When I issue a command to turn_off a switch, the switch (light) doesn't turn off. When I issue a command to turn_on, it doesn't turn on. In the logs, when it receives a turn_off command, it logs turning off and then ON again... and vice versa.

I opened a ticket in HA Core https://github.com/home-assistant/core/issues/77051 and they looked at the logs, and recommended opening it here instead.

This is happening specifically with three Minoston zwave outdoor plugs, and no other devices. All three plugs have been on my network for months and working just fine; and all three started misbehaving around the same time, about a week to 10 days ago(?). The bug doesn't happen every time, but anecdotally it seems like about 50% of the time.

I can easily reproduce it simply by clicking the on/off switch in the Device page in HA. When I click On, right there on the Device page it says: Switch1 was turned ON by service switch.turn_ON Switch1 was turned OFF by service switch.turn_ON and vice versa.

I tried switching from zwaveJS to zwaveJSMQTT (I wanted to do that anyway), and the problem persists.

I noticed that this same issue was reported a couple of years ago here: https://github.com/home-assistant/core/issues/42798 In the old ticket, it was another device/manufacturer. In my case, the "switches" are Minoston zwave outdoor smart plugs. https://minoston.com/product/z-wave-plus-smart-plug-outdoor-on-off-outlet-switch-mp22z/ I wrote to Minoston several days ago for any info, but no response yet. (But like I said, they worked fine for months, and I have not updated their firmware.)

* * * * * * * * *

= STATED GOAL =
Write the next part of the forum post about the Minoston Z-Wave plugs, starting right after its last sentence. The material that comes next has no connection to the post above.

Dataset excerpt
* * * * * * * * *

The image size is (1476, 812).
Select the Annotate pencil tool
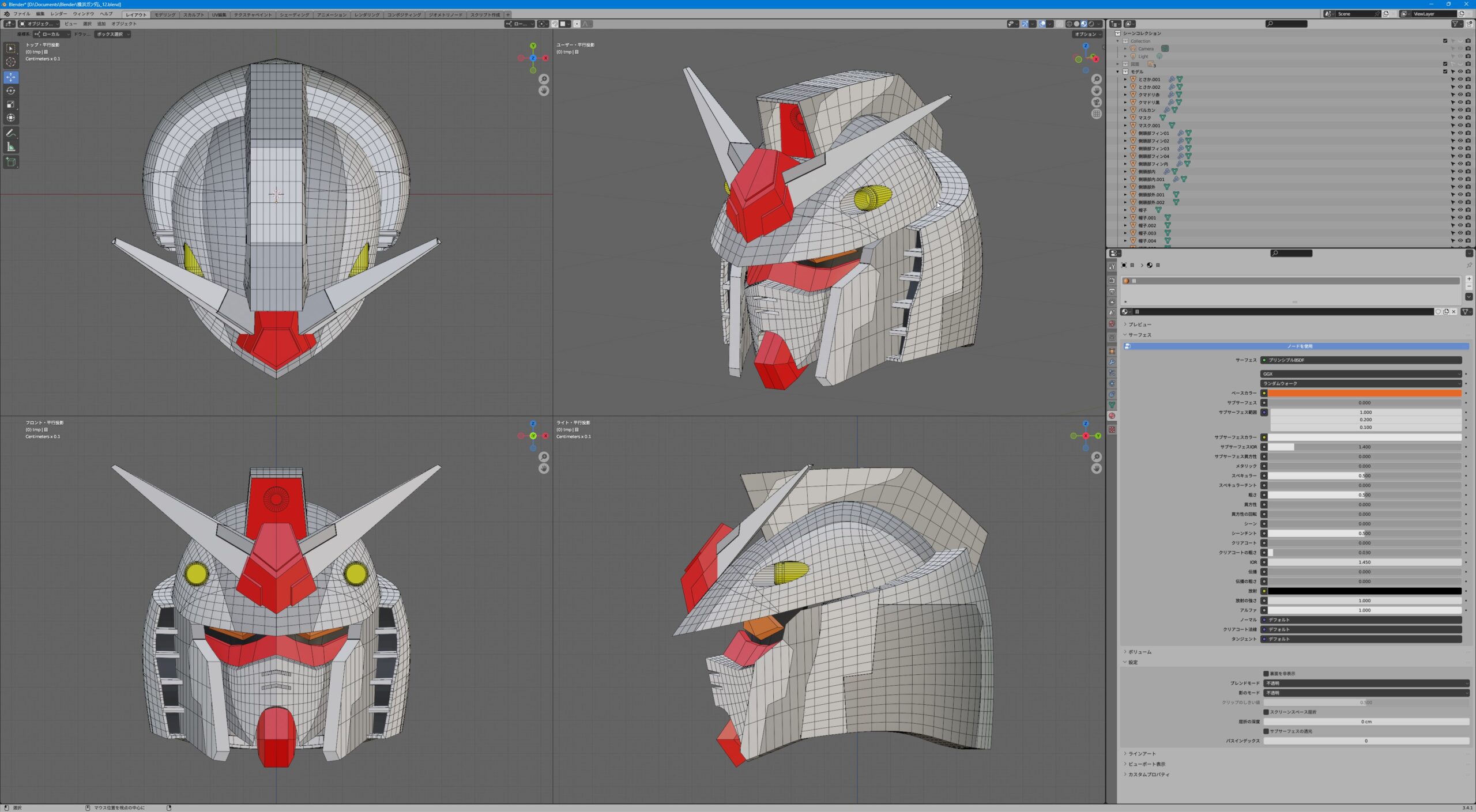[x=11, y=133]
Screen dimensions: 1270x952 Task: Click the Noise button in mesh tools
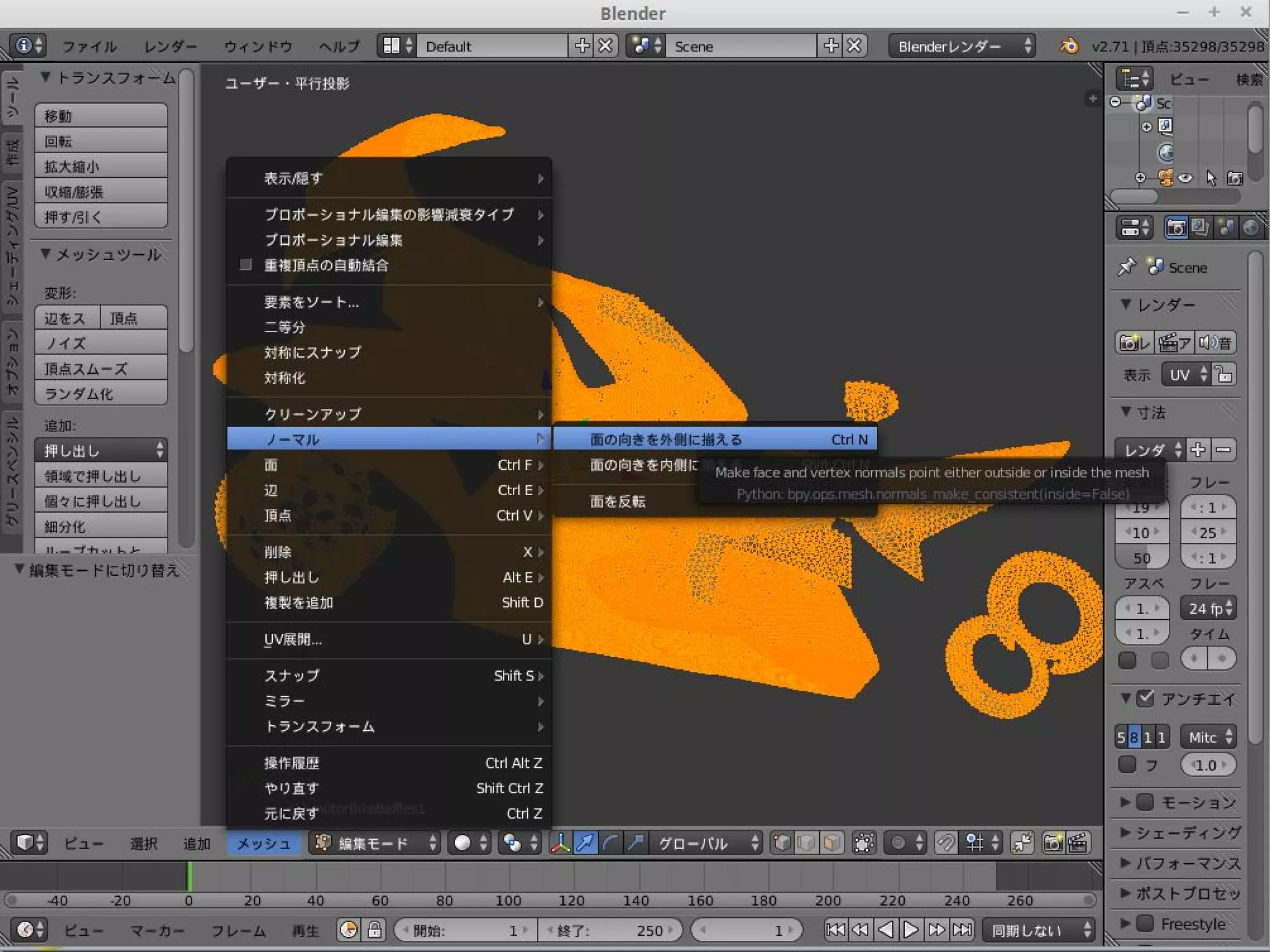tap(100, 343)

* * * * * * * * *

= TASK ANSWER =
In the attached log, Node 26 is the switch that I used to recreate the problem.

THANK YOU

Device information

Minoston zwave outdoor smart plugs. https://minoston.com/product/z-wave-plus-smart-plug-outdoor-on-off-outlet-switch-mp22z/

How are you using `node-zwave-js`?

[X] zwavejs2mqtt Docker image (latest)
[ ] zwavejs2mqtt Docker image (dev)
[ ] zwavejs2mqtt Docker manually built (please specify branches)
[ ] ioBroker.zwave2 adapter (please specify version)
[ ] HomeAssistant zwave_js integration (please specify version)
[ ] pkg
[ ] node-red-contrib-zwave-js (please specify version, double click node to find out)
[ ] Manually built from GitHub (please specify branch)
[ ] Other (please describe)

Which branches or versions?

zwavejs2mqtt: 6.15.2 zwave-js: 9.6.2

Did you change anything?

no

If yes, what did you change?

No response

Did this work before?

Yes (please describe)

If yes, where did it work?

Worked fine for months, started acting stupid just 7-10 days ago, and happens every day now.

Attach Driver Logfile

zwavejs_2022-08-19.log

libby2cm commented 2 years ago

I have been facing this same issue for awhile as well. Random devices, whether triggered via automations, scenes, manually through HA entity or via zwavejs2mqtt control panel, will frequently change state, then revert a second later. If you try again, the operation succeeds. I suspect it may have something to do with the optimistic update logic (maybe a race condition?), but I don't have any data to support that. No failures of operations shows in logs, it appears as if I had initiated a toggle on the entity.

I can't easily reproduce it, but a period of idle time seems to potentially be a factor as well. Happy to provide more information, I just hadn't opened an issue yet because I didn't have any good data. Interested in theories though.

AlCalzone commented 2 years ago

@knwpsk I'm not sure what exactly is going on with the device, but it seems to frequently forget the shared S2 encryption state:

node -> zwave-js: Here's my status, did you get it?
zwave-js -> node: I got it.
(radio silence, meaning node understood the response)

seconds later, no:
zwave-js -> node: Turn on
node -> zwave-js: I don't understand.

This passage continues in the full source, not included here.